Hello to all, and sorry for my poor English.
This is a Buck converter and I want to control speed of DC Motor by changing the PWM. My question is How can I protect the output from over voltage, I mean It doesn't have any protection when input voltage is over than 75v.
For example I want when the voltage is over than 75 volts Mosfet goes to zero.
What can I do?
Very thank you.
Why make a buck converter yourself. And for a motor. Controlling a motor with PWM is more easier then with voltage. So why not PWM the 75V?
And to protect against over voltage, just use flyback and clamping diodes 
septillion:
Why make a buck converter yourself. And for a motor. Controlling a motor with PWM is more easier then with voltage. So why not PWM the 75V?And to protect against over voltage, just use flyback and clamping diodes
Thanks.
What kind of flyback and clamping diodes I should use?
Very thank you
@leoncorleone, do not cross-post.
leoncorleone:
Hello to all, and sorry for my poor English.
This is a Buck converter and I want to control speed of DC Motor by changing the PWM. My question is How can I protect the output from over voltage, I mean It doesn't have any protection when input voltage is over than 75v.
For example I want when the voltage is over than 75 volts Mosfet goes to zero.
What can I do?
Very thank you.
What is that 1mH inductor and 470uF capacitor doing? Do you know how PWM motor drivers
normally work?
What kind of current are we talking of?
Maximum Power of my DC Motor is about 400 watts and Input current is about 6 amperes.

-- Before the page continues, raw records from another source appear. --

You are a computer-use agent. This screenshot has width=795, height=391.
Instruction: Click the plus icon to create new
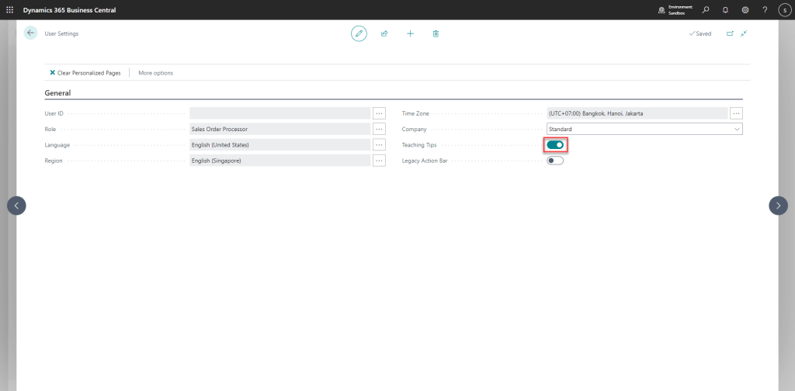click(x=410, y=33)
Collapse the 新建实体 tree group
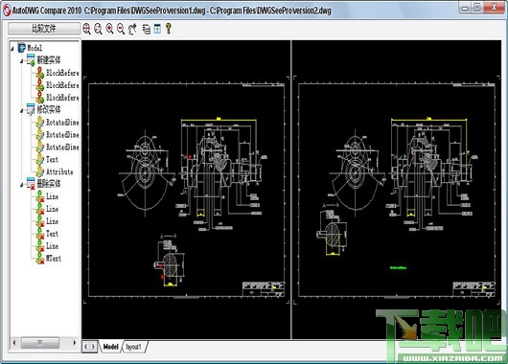The width and height of the screenshot is (508, 364). pos(22,60)
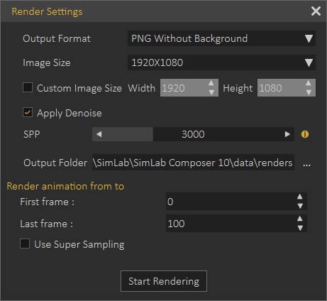
Task: Click the Last frame value field
Action: pyautogui.click(x=236, y=224)

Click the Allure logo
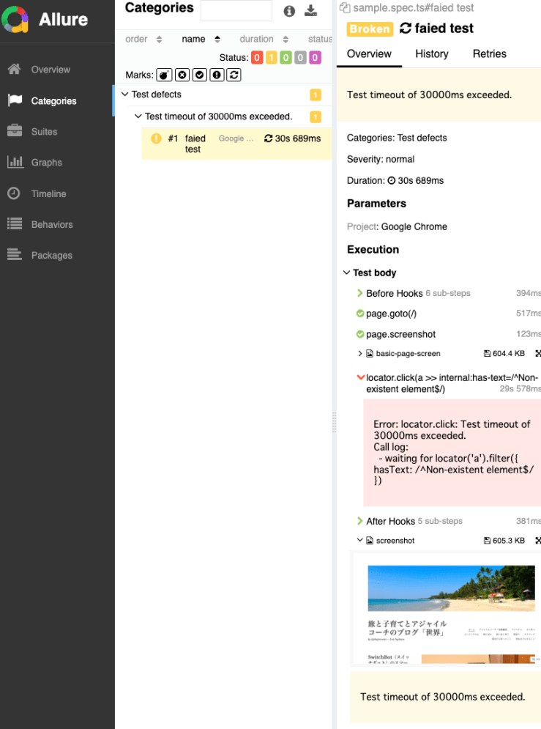pos(15,20)
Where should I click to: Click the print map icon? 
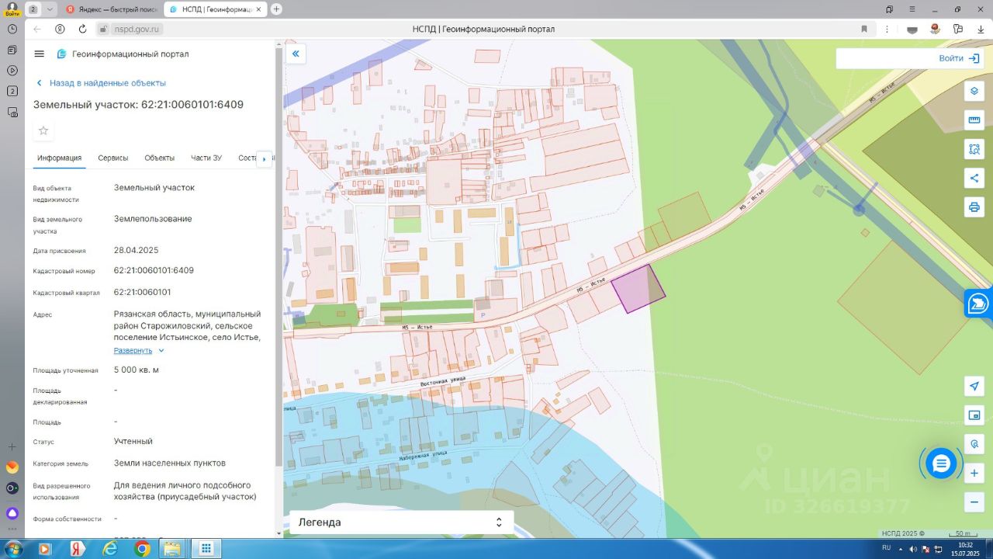click(974, 207)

Firstly you are trying to make a buck-converter instead of a motor driver - you need a motor driver,
the motor itself is the inductor that smooths the current so you just feed PWM straight into the winding,
so no external inductor / capacitor combination is needed (although a small amount of capacitance can
reduce EMI at radio-frequencies).
Switching on the low-side is much simpler as all the circuitry can share ground. Having said that opto-isolation
is a good idea.
At those power levels you have to have good protection circuitry - MOSFETs can fail in sub-millisecond
timescales if large amounts of power are available to dump into them.
For instance:
Momentary over-voltage across the gate-source will instantly destroy a device (sub microsecond
timescale) - zener diode clamp between gate and source right on the terminals is a good idea.
Holding the device in a half-on-half-off condition will cause extremely rapid heating and destroy
the device (sub-millisecond timescale). Use a MOSFET driver chip with under-voltage cut-off.
Over-voltage of drain-source can do the same - inductive voltage spikes can cause this if not
suppressed.
Lack of sufficient deadtime (if a half-bridge or H-bridge) can cause shoot-through - another failure mode
where huge amounts of power are dumped into the MOSFET die.
If you protect against the likely failure modes you can have a robust and reliable circuit, but a
naive circuit is very vulnerable. Use MOSFET driver chips to drive MOSFETs at high power.